Legal Entity Data Aggregation and Analysis System
We turn chaos from 8+ sources into a unified knowledge base for banks, investors, and regulators.

The problem we solve
Working with open company data is a challenge: sources contradict each other, information becomes outdated, and data errors lead to financial and reputational risks.
Our system turns chaos from 8+ fragmented sources (XML, JSON, CSV) into a structured knowledge base.
It is a tool for banks, investors, and regulators where every statement contains accurate data about a company, its finances, founders, and brands.
How it works
For a national-scale project, we implemented:
Data Import
Automatic ingestion from sources with different formats and APIs, including processing of weakly structured files.
Data Cleansing and Merging
Error correction algorithms (duplicates, typos, incorrect dates and data) based on rules and classical ML models. Complex data matching across sources even when the information is contradictory, for example when the newest data is already outdated.
Statement Generation
Unified company dossiers with current information on finances, founders, brands, and historical changes.

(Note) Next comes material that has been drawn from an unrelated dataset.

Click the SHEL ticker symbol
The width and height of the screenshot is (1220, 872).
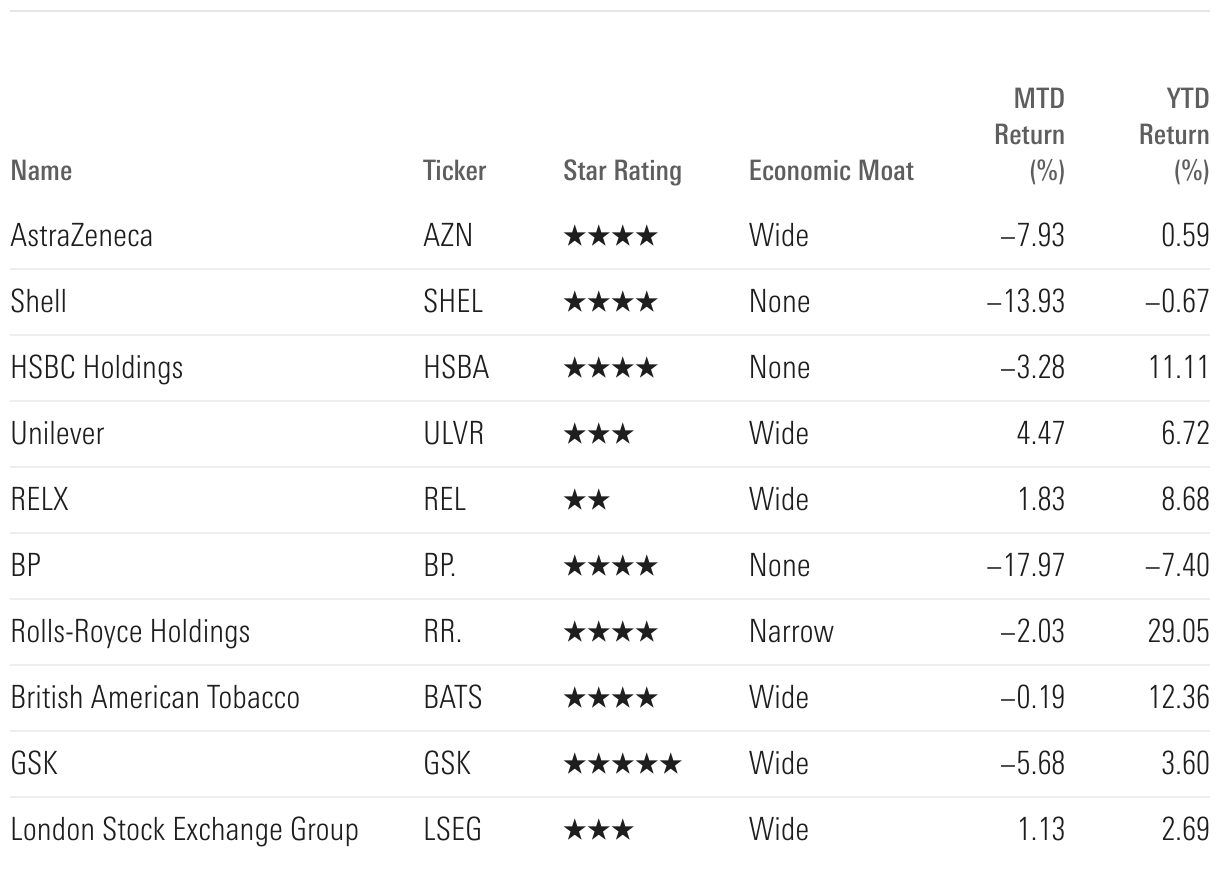pos(452,302)
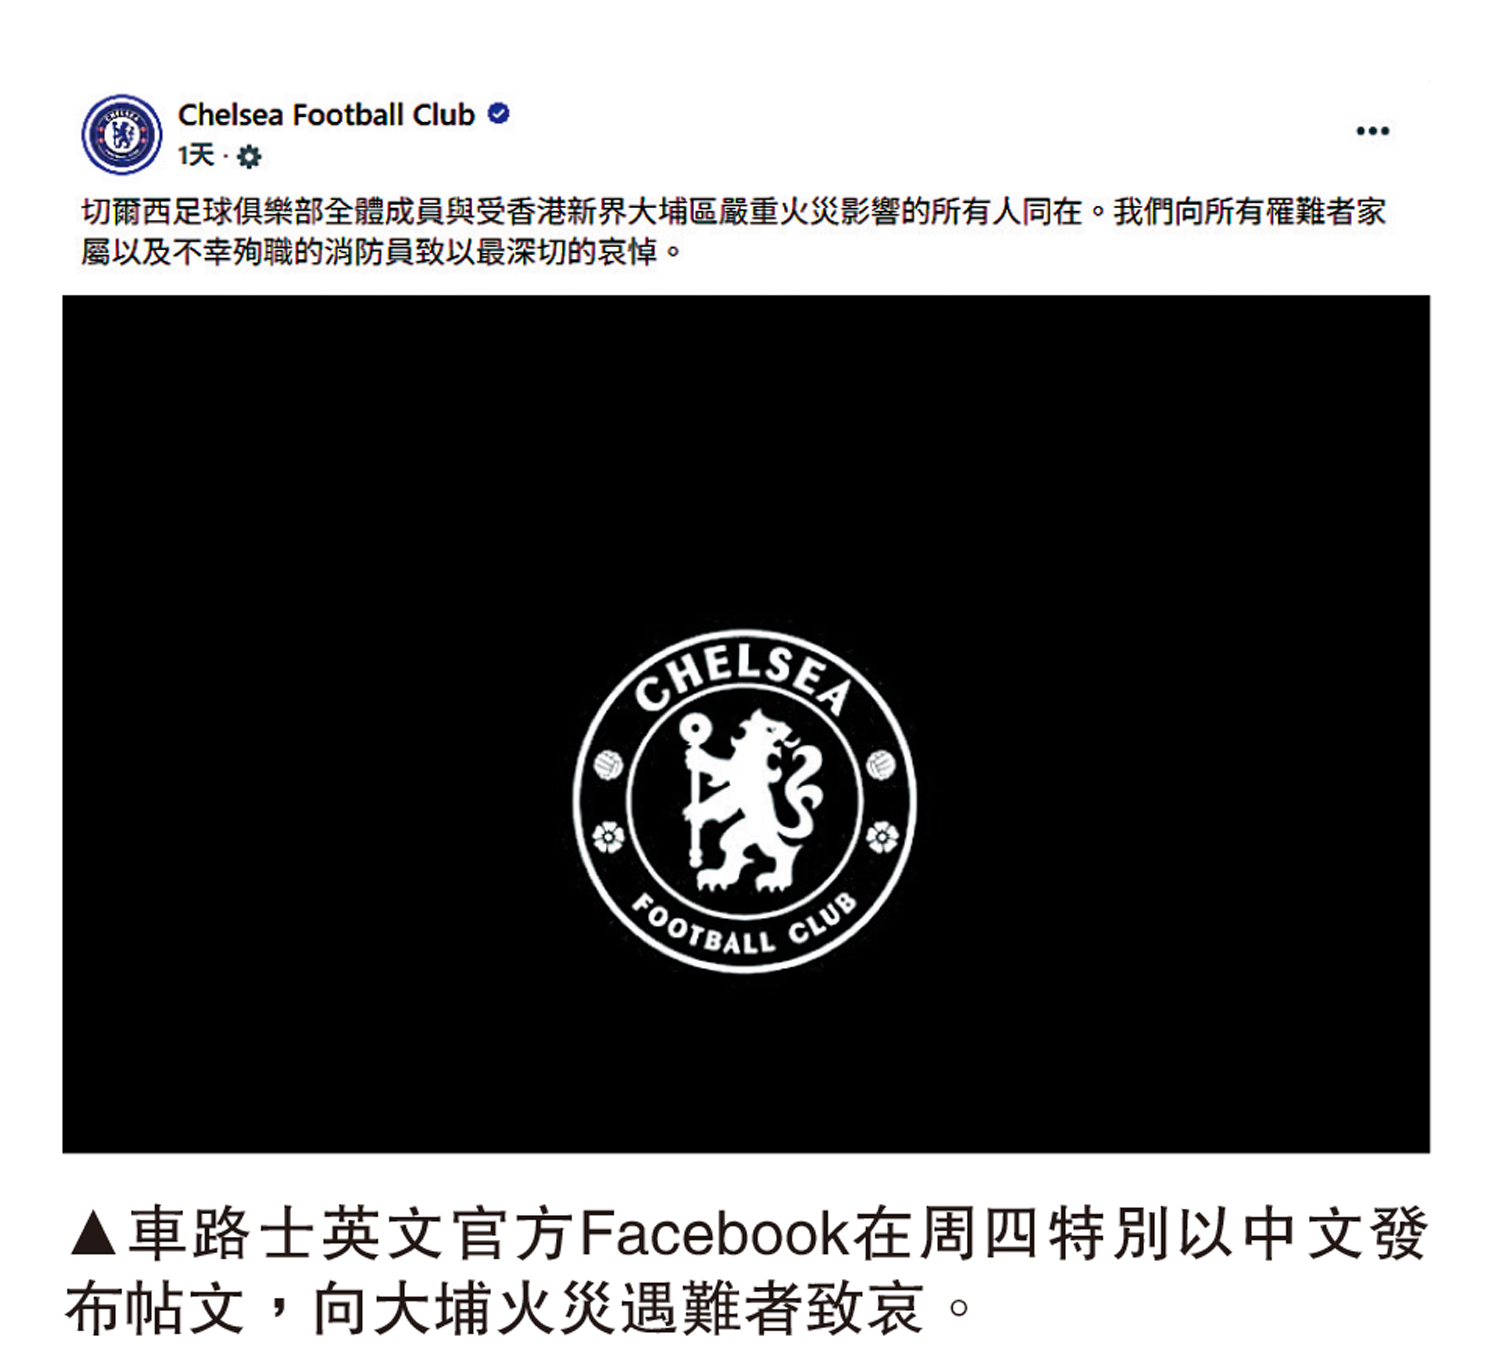Click the gear icon beside 1天

point(249,157)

Advanced Analytics Capabilities
Find companies using a flexible filtering system by combining more than 50 different parameters, including industry, region, financial indicators, ownership structure, and more. The system can also find similar companies based on a selected set of characteristics, providing a powerful tool for market and competitor analysis.
Technologies
Benefits
Data is cleaned and verified before entering the system, so you make decisions based on facts rather than assumptions.
Search across 28M+ companies takes less than one second thanks to ElasticSearch.
Identify company relationships, track changes in financial indicators, and build forecasts.
Redundancy and automatic resource adaptation to current load guarantee 24/7 operation even during peak demand.